* TASK STATEMENT: With the records in front of you, set every one of them down exactly.
───── DATA FOR REVIEW
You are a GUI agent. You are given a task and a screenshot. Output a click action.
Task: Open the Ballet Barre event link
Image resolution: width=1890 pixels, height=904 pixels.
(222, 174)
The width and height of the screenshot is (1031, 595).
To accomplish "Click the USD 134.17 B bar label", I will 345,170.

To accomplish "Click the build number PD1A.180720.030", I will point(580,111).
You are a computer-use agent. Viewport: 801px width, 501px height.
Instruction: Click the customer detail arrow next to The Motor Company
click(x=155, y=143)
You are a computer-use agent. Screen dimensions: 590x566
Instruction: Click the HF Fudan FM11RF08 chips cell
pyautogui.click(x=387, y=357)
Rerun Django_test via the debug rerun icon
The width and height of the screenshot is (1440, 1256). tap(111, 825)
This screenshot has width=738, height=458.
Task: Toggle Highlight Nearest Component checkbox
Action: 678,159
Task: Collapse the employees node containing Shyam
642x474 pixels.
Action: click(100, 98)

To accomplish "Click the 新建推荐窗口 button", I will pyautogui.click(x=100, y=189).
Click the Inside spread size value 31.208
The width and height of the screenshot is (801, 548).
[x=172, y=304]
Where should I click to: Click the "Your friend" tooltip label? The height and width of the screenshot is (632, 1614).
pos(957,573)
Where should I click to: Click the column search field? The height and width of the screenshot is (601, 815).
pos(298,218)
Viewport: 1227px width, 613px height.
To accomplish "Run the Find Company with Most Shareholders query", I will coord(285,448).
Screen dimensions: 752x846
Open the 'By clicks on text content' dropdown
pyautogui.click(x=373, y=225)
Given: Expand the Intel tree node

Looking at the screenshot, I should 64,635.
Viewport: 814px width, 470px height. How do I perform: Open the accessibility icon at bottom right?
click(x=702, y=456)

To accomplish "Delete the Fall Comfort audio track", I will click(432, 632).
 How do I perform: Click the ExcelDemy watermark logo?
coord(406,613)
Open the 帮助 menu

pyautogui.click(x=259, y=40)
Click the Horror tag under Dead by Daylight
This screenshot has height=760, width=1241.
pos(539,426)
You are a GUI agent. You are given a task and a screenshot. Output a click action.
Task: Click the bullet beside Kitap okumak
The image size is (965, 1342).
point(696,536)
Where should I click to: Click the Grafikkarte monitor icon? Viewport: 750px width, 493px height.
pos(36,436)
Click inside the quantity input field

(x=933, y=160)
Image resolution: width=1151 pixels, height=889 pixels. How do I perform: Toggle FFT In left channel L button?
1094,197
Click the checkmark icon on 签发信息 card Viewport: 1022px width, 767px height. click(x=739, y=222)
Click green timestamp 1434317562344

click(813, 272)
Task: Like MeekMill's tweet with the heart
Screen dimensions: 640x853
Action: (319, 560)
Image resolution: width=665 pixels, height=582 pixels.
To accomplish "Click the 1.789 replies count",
──────────
* TASK OUTPUT:
You are a GUI agent. You are given a task and a screenshot. Output a click action.
Task: Open the Ballet Barre event link
Image resolution: width=1890 pixels, height=904 pixels.
(222, 174)
The width and height of the screenshot is (1031, 595).
To accomplish "Click the USD 134.17 B bar label", I will 345,170.

To accomplish "Click the build number PD1A.180720.030", I will point(580,111).
You are a computer-use agent. Viewport: 801px width, 501px height.
Instruction: Click the customer detail arrow next to The Motor Company
click(x=155, y=143)
You are a computer-use agent. Screen dimensions: 590x566
Instruction: Click the HF Fudan FM11RF08 chips cell
pyautogui.click(x=387, y=357)
Rerun Django_test via the debug rerun icon
The width and height of the screenshot is (1440, 1256). tap(111, 825)
This screenshot has width=738, height=458.
Task: Toggle Highlight Nearest Component checkbox
Action: 678,159
Task: Collapse the employees node containing Shyam
642x474 pixels.
Action: click(100, 98)

To accomplish "Click the 新建推荐窗口 button", I will pyautogui.click(x=100, y=189).
Click the Inside spread size value 31.208
The width and height of the screenshot is (801, 548).
[x=172, y=304]
Where should I click to: Click the "Your friend" tooltip label? The height and width of the screenshot is (632, 1614).
pos(957,573)
Where should I click to: Click the column search field? The height and width of the screenshot is (601, 815).
pos(298,218)
Viewport: 1227px width, 613px height.
To accomplish "Run the Find Company with Most Shareholders query", I will coord(285,448).
Screen dimensions: 752x846
Open the 'By clicks on text content' dropdown
pyautogui.click(x=373, y=225)
Given: Expand the Intel tree node

Looking at the screenshot, I should 64,635.
Viewport: 814px width, 470px height. How do I perform: Open the accessibility icon at bottom right?
click(x=702, y=456)

To accomplish "Delete the Fall Comfort audio track", I will click(432, 632).
 How do I perform: Click the ExcelDemy watermark logo?
coord(406,613)
Open the 帮助 menu

pyautogui.click(x=259, y=40)
Click the Horror tag under Dead by Daylight
This screenshot has height=760, width=1241.
pos(539,426)
You are a GUI agent. You are given a task and a screenshot. Output a click action.
Task: Click the bullet beside Kitap okumak
The image size is (965, 1342).
point(696,536)
Where should I click to: Click the Grafikkarte monitor icon? Viewport: 750px width, 493px height.
pos(36,436)
Click inside the quantity input field

(x=933, y=160)
Image resolution: width=1151 pixels, height=889 pixels. How do I perform: Toggle FFT In left channel L button?
1094,197
Click the checkmark icon on 签发信息 card Viewport: 1022px width, 767px height. click(x=739, y=222)
Click green timestamp 1434317562344

click(813, 272)
Task: Like MeekMill's tweet with the heart
Screen dimensions: 640x853
Action: (319, 560)
Image resolution: width=665 pixels, height=582 pixels.
To accomplish "Click the 1.789 replies count",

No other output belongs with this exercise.